*What you will do*
Transcribe the data that follows. Match it character for character.

(Saved entries)
************

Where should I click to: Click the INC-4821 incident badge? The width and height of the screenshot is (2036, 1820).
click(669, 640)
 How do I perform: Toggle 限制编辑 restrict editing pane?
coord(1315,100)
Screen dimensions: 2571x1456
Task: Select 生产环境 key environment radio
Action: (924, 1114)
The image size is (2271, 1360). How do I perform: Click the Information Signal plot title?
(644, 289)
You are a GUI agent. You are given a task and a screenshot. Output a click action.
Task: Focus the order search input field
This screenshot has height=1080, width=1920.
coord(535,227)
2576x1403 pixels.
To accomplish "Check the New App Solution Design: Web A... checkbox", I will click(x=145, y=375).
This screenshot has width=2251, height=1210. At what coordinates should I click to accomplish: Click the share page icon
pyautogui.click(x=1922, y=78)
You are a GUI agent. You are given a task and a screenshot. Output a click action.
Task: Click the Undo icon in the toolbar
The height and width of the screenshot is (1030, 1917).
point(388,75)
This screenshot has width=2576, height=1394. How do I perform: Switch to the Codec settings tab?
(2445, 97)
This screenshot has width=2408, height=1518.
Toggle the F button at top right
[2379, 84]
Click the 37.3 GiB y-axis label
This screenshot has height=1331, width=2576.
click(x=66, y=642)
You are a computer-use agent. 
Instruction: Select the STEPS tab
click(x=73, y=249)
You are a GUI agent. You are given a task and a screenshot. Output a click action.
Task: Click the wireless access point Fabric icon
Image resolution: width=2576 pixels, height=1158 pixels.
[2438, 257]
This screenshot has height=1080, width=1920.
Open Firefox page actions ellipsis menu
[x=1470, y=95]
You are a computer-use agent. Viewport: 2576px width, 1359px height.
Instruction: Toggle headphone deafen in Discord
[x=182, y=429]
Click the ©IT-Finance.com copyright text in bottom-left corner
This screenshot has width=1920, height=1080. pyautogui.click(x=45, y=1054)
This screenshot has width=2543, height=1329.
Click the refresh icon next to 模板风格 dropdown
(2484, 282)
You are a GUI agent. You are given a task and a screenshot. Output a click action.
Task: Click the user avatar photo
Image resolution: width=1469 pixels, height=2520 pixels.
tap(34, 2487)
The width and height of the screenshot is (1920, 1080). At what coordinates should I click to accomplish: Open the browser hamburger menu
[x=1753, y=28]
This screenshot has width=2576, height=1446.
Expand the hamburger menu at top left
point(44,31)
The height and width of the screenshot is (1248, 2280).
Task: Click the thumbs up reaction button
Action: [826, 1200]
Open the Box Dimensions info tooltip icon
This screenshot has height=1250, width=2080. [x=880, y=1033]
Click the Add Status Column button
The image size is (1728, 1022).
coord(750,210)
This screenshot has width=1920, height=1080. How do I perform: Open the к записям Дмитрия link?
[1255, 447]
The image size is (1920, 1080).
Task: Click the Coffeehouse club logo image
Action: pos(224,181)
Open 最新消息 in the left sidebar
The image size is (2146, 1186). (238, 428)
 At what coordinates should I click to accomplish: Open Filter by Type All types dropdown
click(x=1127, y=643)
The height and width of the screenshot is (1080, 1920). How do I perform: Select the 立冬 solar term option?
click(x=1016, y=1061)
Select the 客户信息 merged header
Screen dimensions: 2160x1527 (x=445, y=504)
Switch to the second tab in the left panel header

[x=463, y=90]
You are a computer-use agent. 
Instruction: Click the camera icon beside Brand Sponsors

************

*The answer*
Where should I click to: Click the INC-4821 incident badge? The width and height of the screenshot is (2036, 1820).
click(669, 640)
 How do I perform: Toggle 限制编辑 restrict editing pane?
coord(1315,100)
Screen dimensions: 2571x1456
Task: Select 生产环境 key environment radio
Action: (924, 1114)
The image size is (2271, 1360). How do I perform: Click the Information Signal plot title?
(644, 289)
You are a GUI agent. You are given a task and a screenshot. Output a click action.
Task: Focus the order search input field
This screenshot has height=1080, width=1920.
coord(535,227)
2576x1403 pixels.
To accomplish "Check the New App Solution Design: Web A... checkbox", I will click(x=145, y=375).
This screenshot has width=2251, height=1210. At what coordinates should I click to accomplish: Click the share page icon
pyautogui.click(x=1922, y=78)
You are a GUI agent. You are given a task and a screenshot. Output a click action.
Task: Click the Undo icon in the toolbar
The height and width of the screenshot is (1030, 1917).
point(388,75)
This screenshot has width=2576, height=1394. How do I perform: Switch to the Codec settings tab?
(2445, 97)
This screenshot has width=2408, height=1518.
Toggle the F button at top right
[2379, 84]
Click the 37.3 GiB y-axis label
This screenshot has height=1331, width=2576.
click(x=66, y=642)
You are a computer-use agent. 
Instruction: Select the STEPS tab
click(x=73, y=249)
You are a GUI agent. You are given a task and a screenshot. Output a click action.
Task: Click the wireless access point Fabric icon
Image resolution: width=2576 pixels, height=1158 pixels.
[2438, 257]
This screenshot has height=1080, width=1920.
Open Firefox page actions ellipsis menu
[x=1470, y=95]
You are a computer-use agent. Viewport: 2576px width, 1359px height.
Instruction: Toggle headphone deafen in Discord
[x=182, y=429]
Click the ©IT-Finance.com copyright text in bottom-left corner
This screenshot has width=1920, height=1080. pyautogui.click(x=45, y=1054)
This screenshot has width=2543, height=1329.
Click the refresh icon next to 模板风格 dropdown
(2484, 282)
You are a GUI agent. You are given a task and a screenshot. Output a click action.
Task: Click the user avatar photo
Image resolution: width=1469 pixels, height=2520 pixels.
tap(34, 2487)
The width and height of the screenshot is (1920, 1080). At what coordinates should I click to accomplish: Open the browser hamburger menu
[x=1753, y=28]
This screenshot has width=2576, height=1446.
Expand the hamburger menu at top left
point(44,31)
The height and width of the screenshot is (1248, 2280).
Task: Click the thumbs up reaction button
Action: [826, 1200]
Open the Box Dimensions info tooltip icon
This screenshot has height=1250, width=2080. [x=880, y=1033]
Click the Add Status Column button
The image size is (1728, 1022).
coord(750,210)
This screenshot has width=1920, height=1080. How do I perform: Open the к записям Дмитрия link?
[1255, 447]
The image size is (1920, 1080).
Task: Click the Coffeehouse club logo image
Action: pos(224,181)
Open 最新消息 in the left sidebar
The image size is (2146, 1186). (238, 428)
 At what coordinates should I click to accomplish: Open Filter by Type All types dropdown
click(x=1127, y=643)
The height and width of the screenshot is (1080, 1920). How do I perform: Select the 立冬 solar term option?
click(x=1016, y=1061)
Select the 客户信息 merged header
Screen dimensions: 2160x1527 (x=445, y=504)
Switch to the second tab in the left panel header

[x=463, y=90]
You are a computer-use agent. 
Instruction: Click the camera icon beside Brand Sponsors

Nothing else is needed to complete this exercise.